20.1.24

Shin Ultraman

O único filme que vi o ano passado no Indie Lisboa foi o menos provável dentro da programação do festival: Shin Ultraman. Não é comum o Indie Lisboa programar franchises de ficção científica de estúdio, sim, porque a Toho é uns dos maiores estúdios de cinema no Japão, mesmo sendo elas uma repescagem moderna de um formato muito popular outrora, como este Ultraman que, para todos os efeitos, tecnicamente não é um filme independente. 

Quando vi que o mais recente Ultraman iria ser exibido em Portugal, teve inclusive duas sessões, arranjei tempo para ir vê-lo, o que calhou também no último dia do festival. Só estou a fazer este post agora pelas mesmas razões que não fui ver mais nada no Indie de 2023: falta de disponibilidade.

Por vezes estas versões modernas de tokusatsus sofrem dos mesmos problemas dos reboots norte-americanos, excesso de modernização, excesso de polimento ou de sujidade. No entanto, este Shin Ultraman faz uma bela homenagem aos originais de baixo orçamento dos anos 60, mesmo quando a figura do Ultraman é recriada em 3D, mantém o aspecto de homem dentro do fato de borracha que dá o charme aos tokusatsus. Não queremos tokusatsus todos quitados, cheios de CGI, e cenários e humanos hiperrealistas. Queremos sim ver os fatos de borracha, os efeitos simples, explosões de napalm e seres gigantes a destruir o cenário em narrativas simples com um toque militarista. Os tokusatsu, kaiju e supersentai são produto da era pós nuclear e da guerra fria, tal como o James Bond, e foram construídos sobre o engenho dos técnicos e criativos dos estúdios japoneses dos anos 50, 60 e 70, com o propósito de entreter as massas sem se levarem demasiado a sério, mas sempre a passar uma mensagem ecológica e pacifista.

Dentro dos muitos que surgiram, Ultraman foi o primeiro que conheci, através das adaptações para comics norte-americanos, e ainda é o meu preferido. A ideia de um alien que encarna num ser humano e se transforma num gigante muito gigante, para defender a Terra das ameaças extraterrestres, que às vezes são mais terrestres que os humanos (é frequente estarem dormentes debaixo da crosta terrestre ou do oceano, como a Godzilla), sem uma agenda política é, no mínimo, brilhante. A sua incompatibilidade com a sociedade rígida japonesa é uma critica social velada muito interessante.

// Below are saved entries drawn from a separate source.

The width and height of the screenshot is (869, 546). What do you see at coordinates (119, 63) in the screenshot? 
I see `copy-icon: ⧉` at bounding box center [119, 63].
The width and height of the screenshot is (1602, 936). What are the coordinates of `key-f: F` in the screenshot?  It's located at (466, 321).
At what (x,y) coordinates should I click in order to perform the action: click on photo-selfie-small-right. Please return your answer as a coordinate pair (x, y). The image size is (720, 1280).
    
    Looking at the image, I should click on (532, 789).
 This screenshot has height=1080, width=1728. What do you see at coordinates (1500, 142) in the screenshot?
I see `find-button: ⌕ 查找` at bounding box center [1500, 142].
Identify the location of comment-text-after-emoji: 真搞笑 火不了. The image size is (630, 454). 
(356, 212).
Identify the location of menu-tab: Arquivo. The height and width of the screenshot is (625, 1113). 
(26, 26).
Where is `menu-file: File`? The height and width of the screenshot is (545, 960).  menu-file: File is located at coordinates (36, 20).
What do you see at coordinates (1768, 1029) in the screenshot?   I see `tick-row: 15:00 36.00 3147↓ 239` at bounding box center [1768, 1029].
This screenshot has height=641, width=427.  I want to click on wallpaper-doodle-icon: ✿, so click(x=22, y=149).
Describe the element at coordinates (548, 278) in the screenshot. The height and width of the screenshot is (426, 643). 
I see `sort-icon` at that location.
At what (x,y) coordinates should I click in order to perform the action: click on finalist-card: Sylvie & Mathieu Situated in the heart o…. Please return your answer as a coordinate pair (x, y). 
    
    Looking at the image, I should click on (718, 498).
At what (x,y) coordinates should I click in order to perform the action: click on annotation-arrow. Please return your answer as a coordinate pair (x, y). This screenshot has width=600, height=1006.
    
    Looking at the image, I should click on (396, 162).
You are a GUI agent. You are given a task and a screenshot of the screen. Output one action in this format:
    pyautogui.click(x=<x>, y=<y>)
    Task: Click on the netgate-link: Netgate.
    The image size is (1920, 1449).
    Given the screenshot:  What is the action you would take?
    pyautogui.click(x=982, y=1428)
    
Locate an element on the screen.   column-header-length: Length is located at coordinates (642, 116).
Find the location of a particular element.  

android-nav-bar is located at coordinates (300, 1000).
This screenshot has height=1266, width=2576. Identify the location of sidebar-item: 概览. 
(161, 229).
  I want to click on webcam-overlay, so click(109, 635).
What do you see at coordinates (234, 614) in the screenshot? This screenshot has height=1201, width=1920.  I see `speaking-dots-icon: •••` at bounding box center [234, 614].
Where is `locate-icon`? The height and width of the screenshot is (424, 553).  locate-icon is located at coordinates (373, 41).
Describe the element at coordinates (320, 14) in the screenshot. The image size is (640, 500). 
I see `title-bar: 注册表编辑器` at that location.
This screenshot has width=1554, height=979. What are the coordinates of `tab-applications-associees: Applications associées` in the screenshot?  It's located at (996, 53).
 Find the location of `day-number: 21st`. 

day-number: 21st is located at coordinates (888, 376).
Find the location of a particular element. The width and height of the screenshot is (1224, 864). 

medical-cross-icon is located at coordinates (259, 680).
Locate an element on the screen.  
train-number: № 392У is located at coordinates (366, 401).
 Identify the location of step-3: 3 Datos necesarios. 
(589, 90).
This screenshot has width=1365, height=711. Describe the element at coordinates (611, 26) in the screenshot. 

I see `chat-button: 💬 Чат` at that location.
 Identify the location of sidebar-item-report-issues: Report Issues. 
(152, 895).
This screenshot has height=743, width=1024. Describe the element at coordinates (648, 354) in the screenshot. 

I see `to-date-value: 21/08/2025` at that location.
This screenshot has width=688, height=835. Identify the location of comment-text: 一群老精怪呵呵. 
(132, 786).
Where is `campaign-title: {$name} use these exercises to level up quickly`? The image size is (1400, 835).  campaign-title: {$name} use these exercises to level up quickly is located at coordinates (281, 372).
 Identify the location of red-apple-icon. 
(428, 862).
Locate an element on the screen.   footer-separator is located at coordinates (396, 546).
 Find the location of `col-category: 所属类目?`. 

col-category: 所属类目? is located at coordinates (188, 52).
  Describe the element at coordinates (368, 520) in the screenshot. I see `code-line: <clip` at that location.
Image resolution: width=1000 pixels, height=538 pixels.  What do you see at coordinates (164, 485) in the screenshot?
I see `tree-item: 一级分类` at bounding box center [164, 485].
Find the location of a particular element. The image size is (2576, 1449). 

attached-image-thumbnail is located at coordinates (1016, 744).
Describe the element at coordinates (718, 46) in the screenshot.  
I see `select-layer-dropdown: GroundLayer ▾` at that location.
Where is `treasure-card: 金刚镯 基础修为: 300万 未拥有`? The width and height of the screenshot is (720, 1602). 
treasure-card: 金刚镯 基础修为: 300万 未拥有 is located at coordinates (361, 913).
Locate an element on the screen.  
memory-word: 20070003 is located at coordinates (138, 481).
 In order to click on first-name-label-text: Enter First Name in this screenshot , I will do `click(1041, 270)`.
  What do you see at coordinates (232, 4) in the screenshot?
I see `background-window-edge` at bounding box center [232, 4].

Shin Ultraman consegue marcar todas estas caixinhas e fazê-lo muitíssimo bem, actualizando mas preservando o estilo dos filmes e séries do séc. XX. A narrativa não difere muito das anteriores, mas o filme está muito bem construído, os actores são convincentes, mesmo para um público ocidental pouco habituado a certos maneirismos nipónicos. O filme é tecnicamente impecável, não cedendo a uma estética moderna. A suspensão da descrença é convincente e não questionamos nunca a estética retro. Isso está bem suportado pelas decisões visuais do grupo de humanos, simples, estilizados, mas realistas, e o grupo paramilitar, os cientistas e a tecnologia são verosímeis q.b. que quando surgem seja o monstro, seja o Ultraman, encaixam nesse universo, que faz a ligação ao espectador. Isto é, os únicos elementos exóticos, são os elementos extraterrestres. Mas este filme tem a mãozinha de Hideaki Anno, o criador do anime Evangelion, que bebe em grande parte das mesmas águas que os tokusatsus.

Por outro lado, a realização é sólida, empolgante, o que resulta num filme divertido que não se fica por agradar ao fã de tokusatsus, mas creio que consegue chegar ao espectador fã de ficção científica médio, com baixa tolerância a monstros em fatos de borracha.

O curioso disto tudo é que o formato kaiju, tokusatsu e supersentai é tão popular no Japão, que nunca deixou de ser produzido e tem evoluído, mantendo as suas características principais. Os filmes modernos tokusatsu já incluem modelação e animação 3D, efeitos visuais em computador, mas mantém a estética retro, a maioria das vezes sem exageros disparatados. Excepto os filmes da Sushi Typhoon, que só recomendo a quem tem tolerância a monstros em fatos de borracha e narrativas completamente surreais e disparatadas.

Termino com uma foto do meu único item de Ultraman, uma luz de presença, que me foi oferecida, vintage, mas provavelmente não oficial, não tem as clássicas marcas de (C). Infelizmente está avariada, a lâmpada original não sobreviveu, gostava de substituí-la por um LED e poder voltar a utilizá-la.